— REQUIRED TASKS —
1. In the forum thread about budgie baths and veggies, what do Cody's Linnies do as soon as they hear the vacuum?
2. Please go on with the forum thread about budgie baths and veggies from where it stops.

— TEXT TO READ —
# Baths and veggies



## Sweety's mom (4 mo ago)

So he won’t take a bath and so far won’t eat anything but seeds, pellets, and millet. He ate some egg white that I smashed into seeds a couple times and didn’t seem to protest.

I can spray him a little
and he likes/hates it so I don’t do it often. How to encourage him to take a bath?

For veggies I guess I will just keep trying. I keep offering but usually he’s just afraid of the new offered food. 

He seems healthy and clean. He is still young so I keep hoping like A preteen he will soon learn to develop healthy habits. ☺


----------



## Cody (Sep 5, 2013)

It can take a long time for them to try new foods, sometimes it depends on the way they are offered, some birds like chopped up veggies some prefer a leafy greens hanging in the cage. 
Not all birds like to bathe, if you want to mist him do not spray directly at him, spray from above and let the mist fall on him, if he does not like it just stop for the time being. Some birds like to rub on wet lettuce leaves, I had one bird that would roll on it . I have a couple of Linnes that as soon as they hear the vacuum they jump in their bathtub and soak themselves they put on quite a show, it's really funny to watch


----------



## ChickWas (May 6, 2021)

How bonded are you, and how much does he trust you? Never force bathing on a budgie, they will bathe if they wish. For my girls, only one was interested in bathing, and only when I bought a shallow transparent plastic takeaway plate and filled it with lukewarm water which I would then splash with my fingertips. Since she was comfortable and trusting of me, she would perch on my hand and go down my fingers into the splashing water. She'd peck the beads of water off my fingers. Over time, she became used to the routine and will now rush to the plastic dish when I bring it out for bathing.

— ENTRIES SUPPLIED —
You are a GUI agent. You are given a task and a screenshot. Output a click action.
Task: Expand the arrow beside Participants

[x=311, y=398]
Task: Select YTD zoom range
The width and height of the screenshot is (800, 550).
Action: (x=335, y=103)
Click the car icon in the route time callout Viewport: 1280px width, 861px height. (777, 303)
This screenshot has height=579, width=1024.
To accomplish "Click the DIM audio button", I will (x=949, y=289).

— REPLIES —
1. They jump in their bathtub and soak themselves.

2.
My other girl has never really gotten into bathing. Of all the times I've given baths, she's only accepted two. The 2nd one was only last week and it was the first time she actually properly bathed. 

So the moral of the story is: just take it at their own pace. Don't force it upon them. Let them initiate. As for veggies, I've got no clue, my two refuse outright.


----------



## Sweety's mom (4 mo ago)

We are bonded and he trusts me, but no he does not want to be touched. We are working on at least being close by near each other and I'm hopeful eventually I could splash around a tiny dish of water in front of him (outside the cage) and at least introduce it without scaring him or forcing him near it.

Questions if anyone knows: So if he just never takes a bath, he will be ok and hygienic? Or will he eventually in adulthood be compelled to finally dunk into shallow water?

Same with veggies, if he refuses on into adulthood, he will still get all the nutrients he needs?


----------



## Cody (Sep 5, 2013)

He will be fine if he does not bathe, the diet is another matter. A seed only diet is deficient in vitamins and minerals and if seed is all he eats, eventually a health issue may arise because of the deficiencies, and his immune system will not be strong. You can add vitamins such as Nekton-S to the diet, it can take months for them to try something new, so don't give up on the veggies.


----------



## Sweety's mom (4 mo ago)

Cody said:


> He will be fine if he does not bathe, the diet is another matter. A seed only diet is deficient in vitamins and minerals and if seed is all he eats, eventually a health issue may arise because of the deficiencies, and his immune system will not be strong. You can add vitamins such as Nekton-S to the diet, it can take months for them to try something new, so don't give up on the veggies.


He eats about 50% seeds 50% pellets. And once in awhile I can sneak egg into his mix. He gets millet in moderation as a treat. He also has a mineral block and a cuttlefish bone and nibbles them daily. 

Tonight I noticed he picked up a stick in his mix bowl that had been from some kind of seed. So tomorrow I’m going to put a couple “sticks”
of chopped veggies in with his mix. Maybe he will gravitate towards them and chew on it.

Later I will also try putting chopped kale or baby spinach on the bottom of his cage on a paper towel with a little bit of the coveted seeds I have for him. Maybe he will forage and find the seeds but also chew the greens.


----------



## FaeryBee (May 9, 2011)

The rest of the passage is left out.